- **Task statement**: Can you rewrite the paragraph of the hemodialysis study abstract below that begins "Adult patients from the Monitoring Dialysis Outcomes" as a brief bulleted list that keeps its main facts?

- **Extract provided**:
....

PREDICTIVE MODELING OF FLUID VOLUMES TO SUPPORT FLUID MANAGEMENT IN HEMODIALYSIS PATIENTS: A RETROSPECTIVE ANALYSIS OF THE MONITORING DIALYSIS OUTCOMES (MONDO) DATABASE

Optimized fluid management is key to improving outcomes in dialysis patients, as extracellular water (ECW) overload is associated with adverse outcomes. Comorbidities and subclinical chronic inflammation, both highly prevalent in this population, can result in loss of muscle mass, reflected by a decrease in intracellular water (ICW). Estimates of total body water (TBW) are essential for quantifying and scaling the dialysis dose and thus for assessing dialysis adequacy in individual patients. The Body Composition Monitor (BCM, Fresenius Medical Care) is a validated, non-invasive tool that estimates fluid volume compartments as TBW, ECW and ICW. This study aimed to develop predictive models enabling instantaneous estimation of fluid volumes from demographic, historical biological data and treatment parameters, calibrated to BCM measurements. These models are intended to support fluid management in clinics without access to the BCM device or in situations where BCM measurements are not performed at every treatment. 

Adult patients from the Monitoring Dialysis Outcomes (MONDO) 2012 dataset were included. The variables consisted of patient characteristics, lab values, treatment parameters, and BCM measurements. Features were transformed into average values over the period beginning one day before the current estimation date and extending to the last BCM measurement, with a maximum look-back period of 90 days. The final dataset included 18,600 patients with 162,479 treatments. Data were split by patients into training (n=16740, 90%) and testing (n=1,860, 10%) subsets, stratified by region. eXtreme Gradient Boosting (XGBoost) machine learning algorithm was used to develop models. Two models were built for each of fluid volume metrics: one including prior BCM assessments (w/ BCM) and one without (w/o BCM). Model performance was evaluated using R-squared (R2), mean squared error (MSE), mean absolute error (MAE) and mean absolute percentage error (MAPE).

....

- **Provided material**:
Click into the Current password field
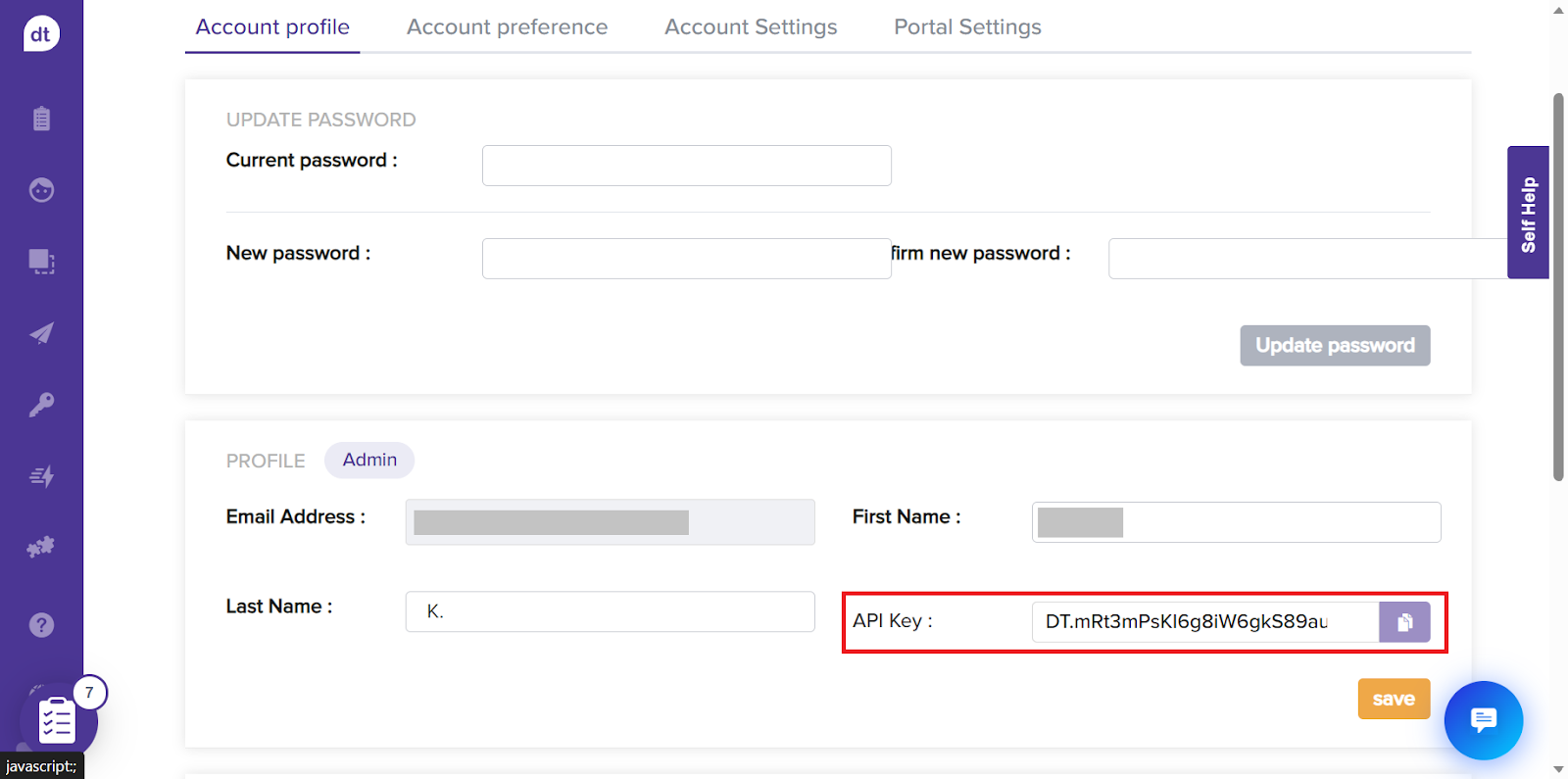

....

- **Output below**:
- Population: adult patients from the MONDO 2012 dataset
- Variables: patient characteristics, lab values, treatment parameters and BCM measurements
- Feature processing: averaged from one day before the estimation date back to the last BCM measurement, with a look-back of at most 90 days
- Final dataset: 18,600 patients and 162,479 treatments
- Split: by patient into training (16,740; 90%) and testing (1,860; 10%) sets, stratified by region
- Method: XGBoost machine learning algorithm
- Models: two per fluid volume metric, one with prior BCM assessments and one without
- Evaluation: R², MSE, MAE and MAPE